Die heutige Bewegung aktivistisch Investierender hat ihren Ursprung in den USA. Einer der frühesten Fälle von Aktionärsaktivismus ist die Auseinandersetzung zwischen dem Fondsmanager Benjamin Graham und dem Unternehmen Northern Pipeline im Jahr 1928. Graham forderte das Unternehmen in einer privaten Besprechung mit dem Management dazu auf, überschüssige Finanzanlagen zu liquidieren. Der Erlös solle mittels einer Sonderdividende an die Aktieninhaber:innen ausgeschüttet werden. Nachdem das Management dieses Vorhaben verweigerte, bildete Graham im Stil eines modernen aktivistischen Investors eine Koalition mit anderen Anteilseignern. Er konnte bei einer Abstimmung der Hauptversammlung einen Sitz im Verwaltungsrat des Unternehmens erringen. Daraufhin folgte das Management Grahams Vorschlag zur Kapitalausschüttung (Gramm, 2016).
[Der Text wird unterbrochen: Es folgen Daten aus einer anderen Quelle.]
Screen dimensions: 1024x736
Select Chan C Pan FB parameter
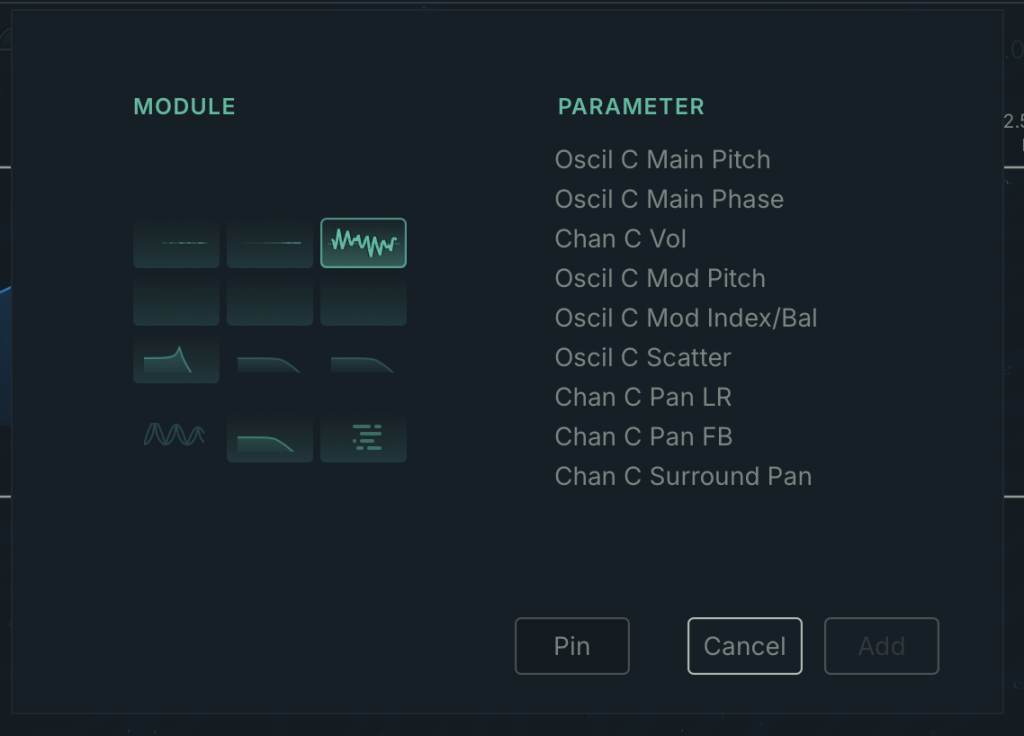point(643,436)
Das historische Beispiel verdeutlicht exemplarisch die Vorgehensweise aktivistisch Investierender, die seit den 1920er Jahren vergleichbar geblieben ist. Waren es damals einige wenige Aktionäre, die das Auseinanderfallen von Kontrolle und wirtschaftlichem Eigentum großer Unternehmen mit ersten aktivistischen Kampagnen zu überwinden suchten, professionalisierte sich diese Aktionärsbewegung in den folgenden Jahrzehnten. Während in den 1980er Jahren der konfrontative Umgangston der Corporate Raider (deutsch: Unternehmensplünderer) dominierte, z. B. in Gestalt des ikonischen Carl Icahn, wandelte sich diese Investorengruppe mit Beginn der 1990er Jahre zum modernen Leitbild des konstruktiven Investorenaktivisten (Bessler und Vendrasco, 2022). Diese Akteure beabsichtigten, wesentliche Unternehmensentscheidungen über die Vermögens- und Kapitalstruktur sowie die Zusammensetzung und Vergütung des Managements zu beeinflussen. Seit den 1990er Jahren verbreitet sich diese Form des Investorenaktivismus zunehmend international. Eine bis heute anhaltende Kontinuitätslinie verbindet aktivistisch Investierende im Laufe der Jahrzehnte in ihrer Strategie und Vorgehensweise.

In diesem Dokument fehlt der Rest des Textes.